Your task: Rewrite the listing below as a JSON list of strings with one string per line. Skip blank lines and leave out the pictures.
>> Begin Data entries
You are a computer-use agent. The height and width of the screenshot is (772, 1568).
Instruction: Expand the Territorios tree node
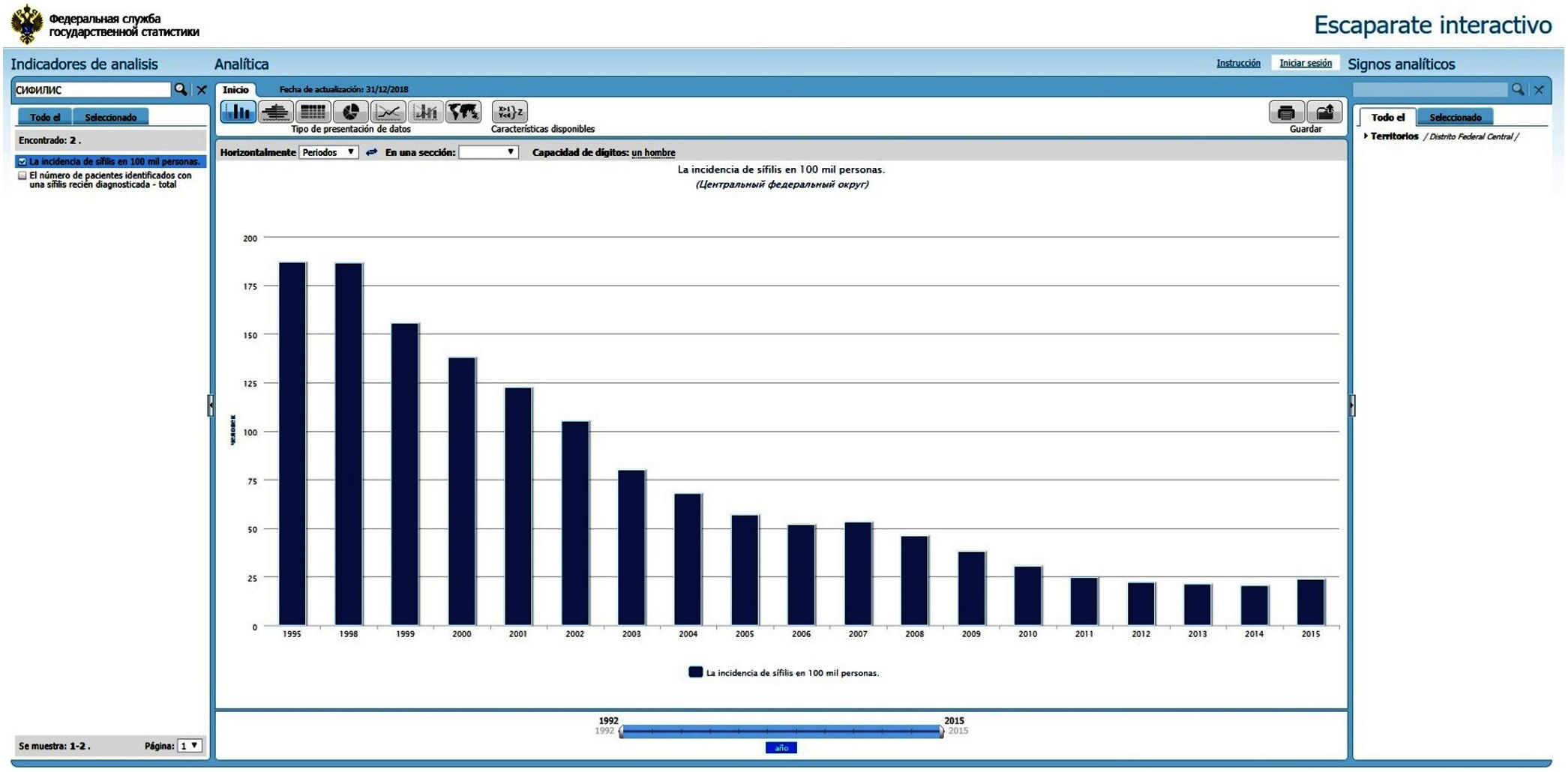pyautogui.click(x=1366, y=136)
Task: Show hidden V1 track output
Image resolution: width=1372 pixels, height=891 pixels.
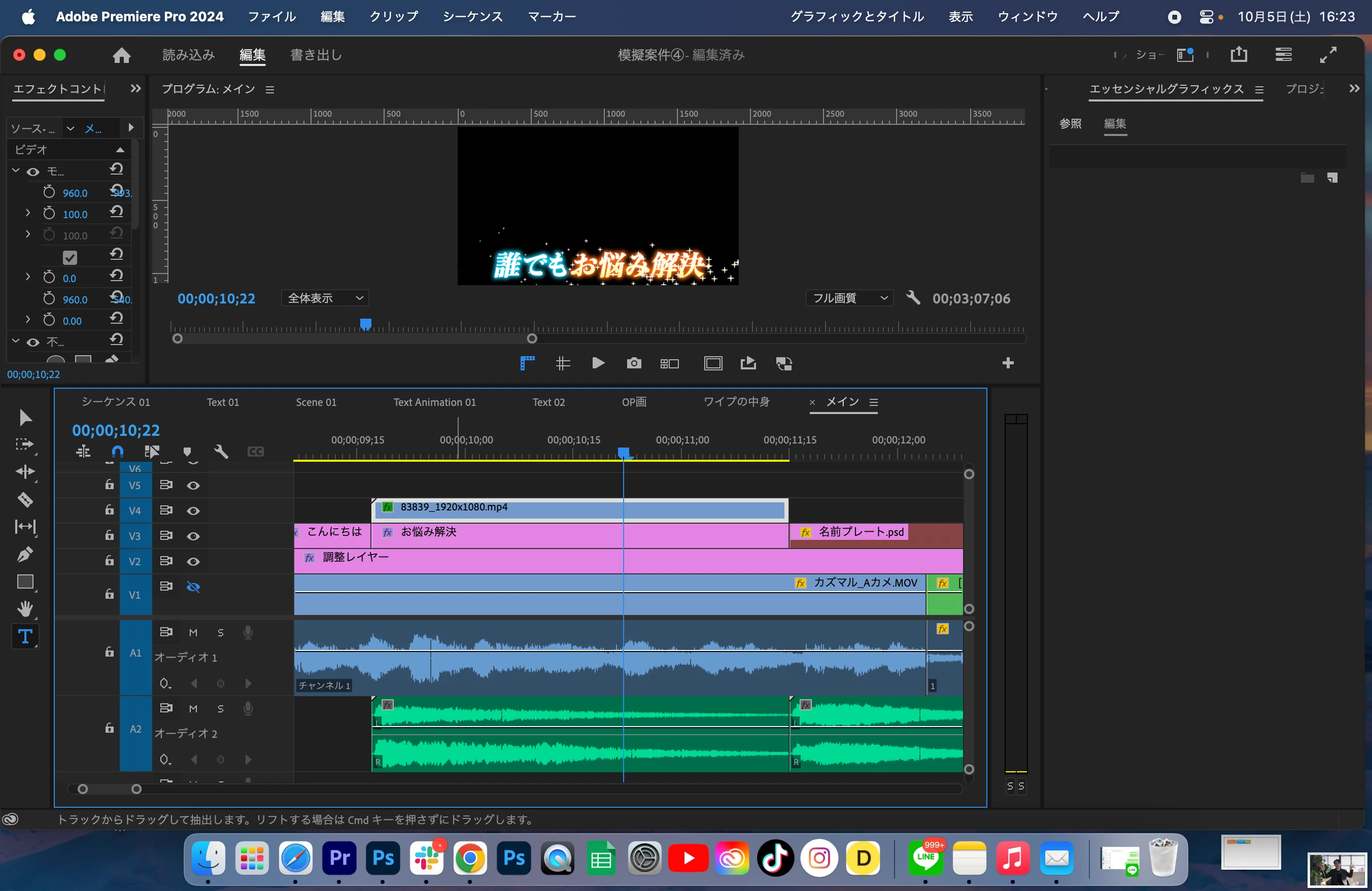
>> End Data entries
Response to this task:
[
  "You are a computer-use agent. The height and width of the screenshot is (772, 1568).",
  "Instruction: Expand the Territorios tree node",
  "pyautogui.click(x=1366, y=136)",
  "Task: Show hidden V1 track output",
  "Image resolution: width=1372 pixels, height=891 pixels."
]